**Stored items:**
☆ ☆ ☆

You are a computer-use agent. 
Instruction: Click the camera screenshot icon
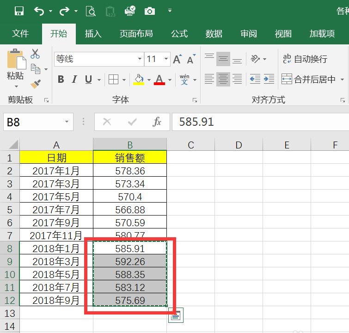[x=150, y=11]
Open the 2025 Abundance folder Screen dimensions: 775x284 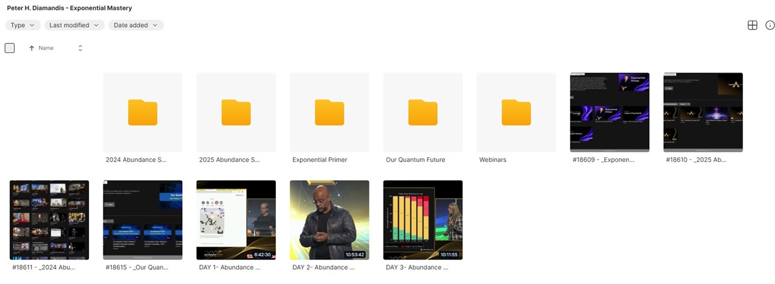(236, 113)
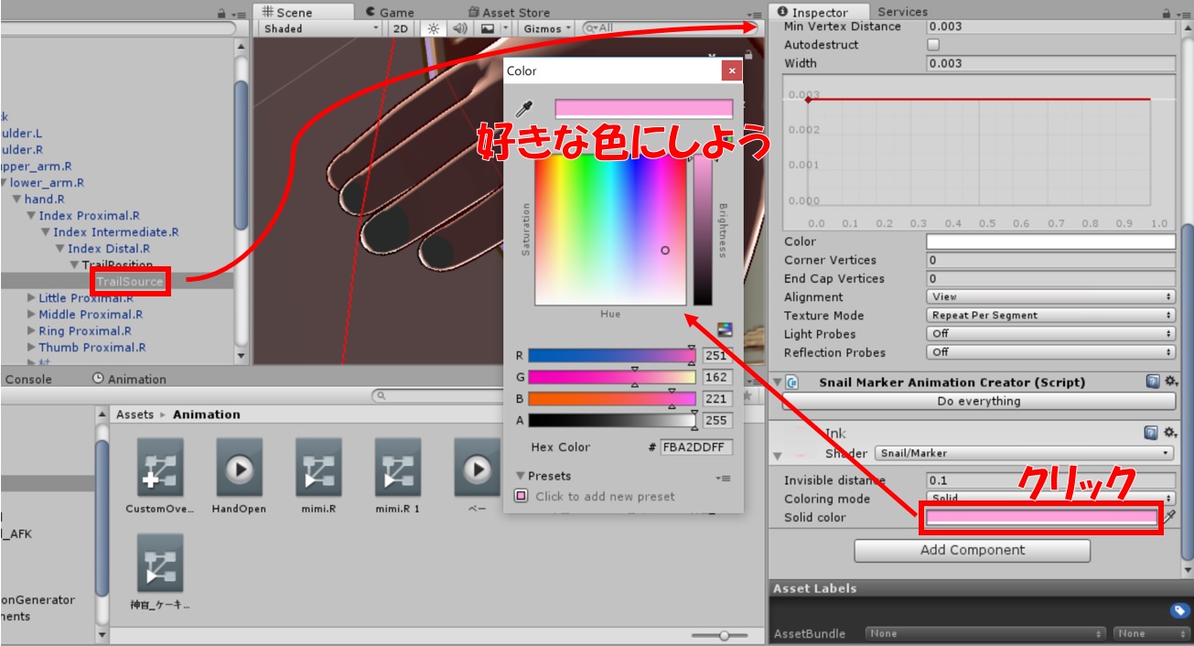Viewport: 1194px width, 646px height.
Task: Click the eyedropper in the Color picker window
Action: click(523, 110)

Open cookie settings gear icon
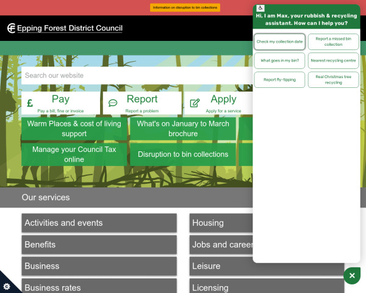pyautogui.click(x=7, y=286)

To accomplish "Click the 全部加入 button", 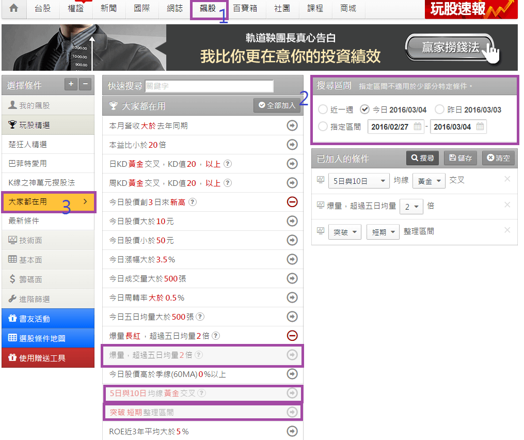I will 277,105.
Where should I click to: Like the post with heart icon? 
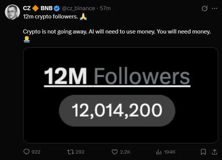coord(115,152)
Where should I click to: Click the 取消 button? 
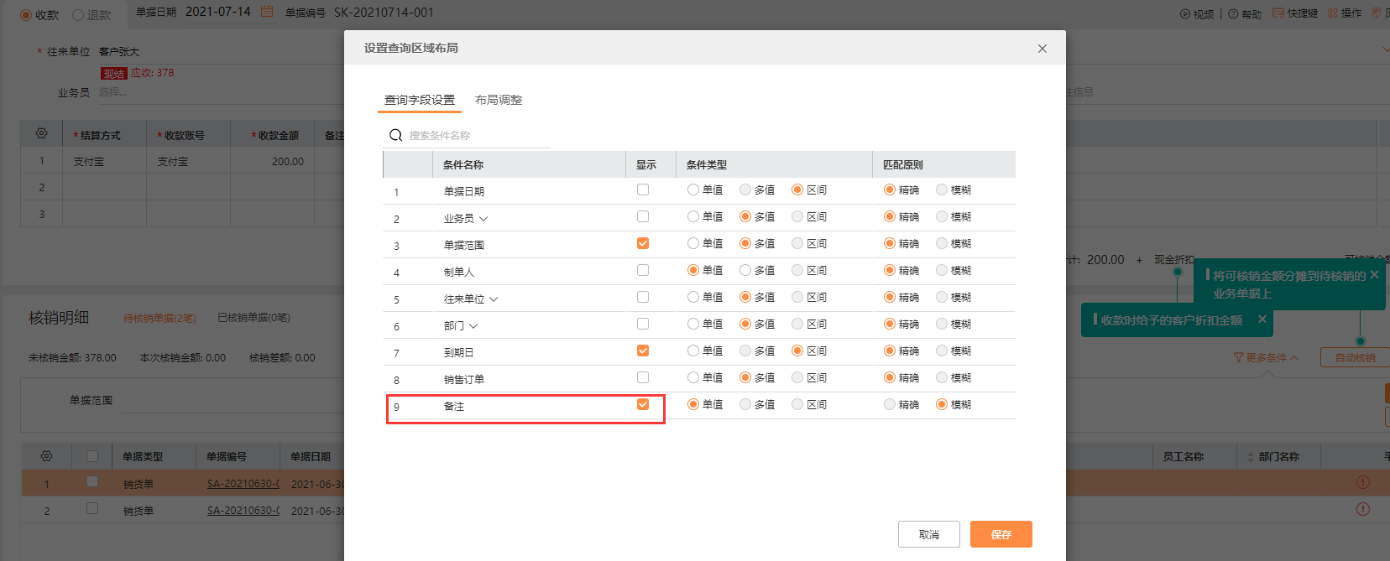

☆ ☆ ☆

All that should appear in the response is the run of lines from the one with "Where should I click to: Like" through the final line of the records, restated exactly, with pictures omitted.

**ANSWER TO THIS PROBLEM:**
Where should I click to: Like the post with heart icon? 
coord(115,152)
Where should I click to: Click the 取消 button? 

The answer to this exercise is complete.